Resources for Small Business Owners | Consumer Financial Protection Bureau (2024)

The CFPB and other government agencies help ensure equal credit opportunities by enforcing the Equal Credit Opportunity Act (ECOA) which applies to both business and consumer credit. ECOA makes it illegal for a lender to discriminate based on a business owner’s race, sex, religion and other characteristics in any aspect of new and existing business loans.

Learn more about credit discrimination and your rights.

Help for minority-, veteran-, and woman-owned small businesses

The Minority Business Development Agency  (MBDA), SBA’s Office of Women’s Business Ownership  and Veterans Business Outreach Center  (VBOC) provide educational and financial resources to small business owners in these populations.

Support for starting a business

For help preparing your personal finances for entrepreneurship, check out our free resources on planning for life events and large purchases , organizing your finances  and understanding credit reports and scores.

=== AIM ===
Write out the small business resources text above word for word, from its title line to its last sentence.

=== DATA ROWS ===
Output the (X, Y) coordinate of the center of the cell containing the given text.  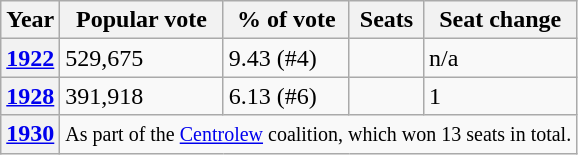
Seat change (500, 20)
Year (30, 20)
Seats (386, 20)
529,675 (142, 58)
1 (500, 96)
6.13 (#6) (286, 96)
% of vote (286, 20)
Popular vote (142, 20)
9.43 (#4) (286, 58)
1930 (30, 134)
391,918 (142, 96)
1928 (30, 96)
1922 (30, 58)
n/a (500, 58)
As part of the Centrolew coalition, which won 13 seats in total. (318, 134)
Detect which cell encompasses the target text, then output its (x, y) center coordinate. 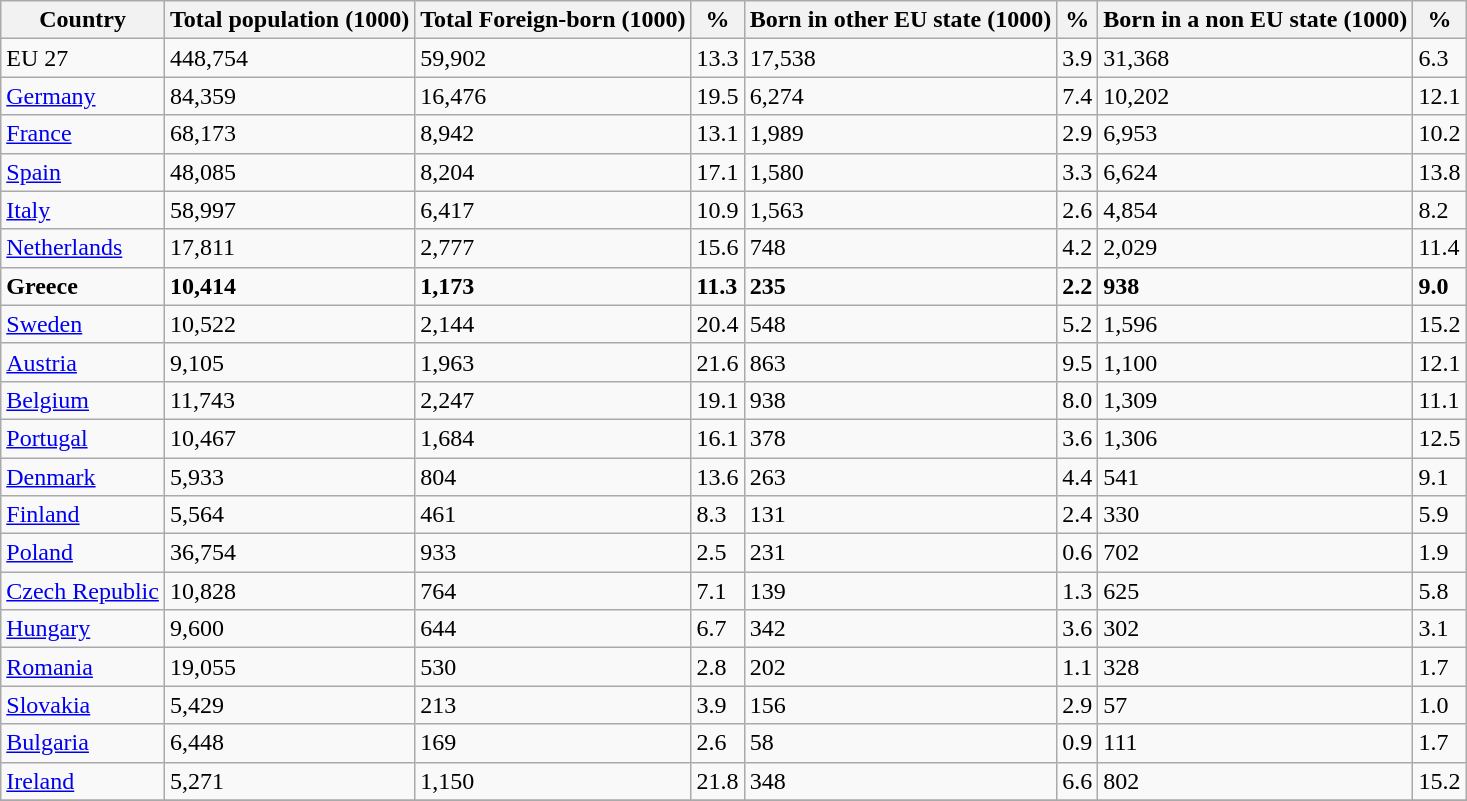
Belgium (83, 400)
Romania (83, 667)
863 (900, 362)
1,173 (553, 286)
7.4 (1078, 96)
EU 27 (83, 58)
330 (1256, 515)
169 (553, 743)
Hungary (83, 629)
4.2 (1078, 248)
Germany (83, 96)
6,953 (1256, 134)
12.5 (1440, 438)
6,624 (1256, 172)
Denmark (83, 477)
10,202 (1256, 96)
11,743 (289, 400)
1.3 (1078, 591)
8.0 (1078, 400)
6,417 (553, 210)
8,204 (553, 172)
139 (900, 591)
644 (553, 629)
Greece (83, 286)
541 (1256, 477)
10,467 (289, 438)
461 (553, 515)
Total population (1000) (289, 20)
1,963 (553, 362)
20.4 (718, 324)
5,271 (289, 781)
1.1 (1078, 667)
378 (900, 438)
5.2 (1078, 324)
6.3 (1440, 58)
5,429 (289, 705)
10.2 (1440, 134)
11.1 (1440, 400)
213 (553, 705)
68,173 (289, 134)
10,522 (289, 324)
1.9 (1440, 553)
748 (900, 248)
15.6 (718, 248)
Austria (83, 362)
2.8 (718, 667)
702 (1256, 553)
36,754 (289, 553)
302 (1256, 629)
764 (553, 591)
2,144 (553, 324)
17,811 (289, 248)
31,368 (1256, 58)
19.1 (718, 400)
111 (1256, 743)
7.1 (718, 591)
France (83, 134)
804 (553, 477)
156 (900, 705)
625 (1256, 591)
Poland (83, 553)
1,309 (1256, 400)
Ireland (83, 781)
1,150 (553, 781)
2.4 (1078, 515)
17,538 (900, 58)
802 (1256, 781)
Country (83, 20)
Bulgaria (83, 743)
1,989 (900, 134)
11.3 (718, 286)
6.6 (1078, 781)
328 (1256, 667)
Born in other EU state (1000) (900, 20)
6,274 (900, 96)
448,754 (289, 58)
Born in a non EU state (1000) (1256, 20)
933 (553, 553)
1,563 (900, 210)
0.9 (1078, 743)
2,029 (1256, 248)
58 (900, 743)
Finland (83, 515)
11.4 (1440, 248)
530 (553, 667)
2.2 (1078, 286)
6.7 (718, 629)
263 (900, 477)
Portugal (83, 438)
Netherlands (83, 248)
Italy (83, 210)
13.1 (718, 134)
348 (900, 781)
4.4 (1078, 477)
1,596 (1256, 324)
58,997 (289, 210)
17.1 (718, 172)
2,247 (553, 400)
16.1 (718, 438)
9,600 (289, 629)
16,476 (553, 96)
19.5 (718, 96)
2.5 (718, 553)
9.5 (1078, 362)
Total Foreign-born (1000) (553, 20)
1,100 (1256, 362)
3.3 (1078, 172)
10,414 (289, 286)
131 (900, 515)
13.8 (1440, 172)
9,105 (289, 362)
0.6 (1078, 553)
9.0 (1440, 286)
1,306 (1256, 438)
231 (900, 553)
21.8 (718, 781)
5,933 (289, 477)
10.9 (718, 210)
13.3 (718, 58)
48,085 (289, 172)
Sweden (83, 324)
202 (900, 667)
4,854 (1256, 210)
Spain (83, 172)
13.6 (718, 477)
342 (900, 629)
9.1 (1440, 477)
59,902 (553, 58)
6,448 (289, 743)
Slovakia (83, 705)
5,564 (289, 515)
5.8 (1440, 591)
57 (1256, 705)
10,828 (289, 591)
1,580 (900, 172)
548 (900, 324)
84,359 (289, 96)
1.0 (1440, 705)
Czech Republic (83, 591)
5.9 (1440, 515)
21.6 (718, 362)
8,942 (553, 134)
235 (900, 286)
1,684 (553, 438)
3.1 (1440, 629)
2,777 (553, 248)
8.2 (1440, 210)
8.3 (718, 515)
19,055 (289, 667)
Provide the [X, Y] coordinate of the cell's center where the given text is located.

=== EXERCISE SOLUTION ===
Resources for Small Business Owners | Consumer Financial Protection Bureau (2024)

The CFPB and other government agencies help ensure equal credit opportunities by enforcing the Equal Credit Opportunity Act (ECOA) which applies to both business and consumer credit. ECOA makes it illegal for a lender to discriminate based on a business owner’s race, sex, religion and other characteristics in any aspect of new and existing business loans.

Learn more about credit discrimination and your rights.

Help for minority-, veteran-, and woman-owned small businesses

The Minority Business Development Agency  (MBDA), SBA’s Office of Women’s Business Ownership  and Veterans Business Outreach Center  (VBOC) provide educational and financial resources to small business owners in these populations.

Support for starting a business

For help preparing your personal finances for entrepreneurship, check out our free resources on planning for life events and large purchases , organizing your finances  and understanding credit reports and scores.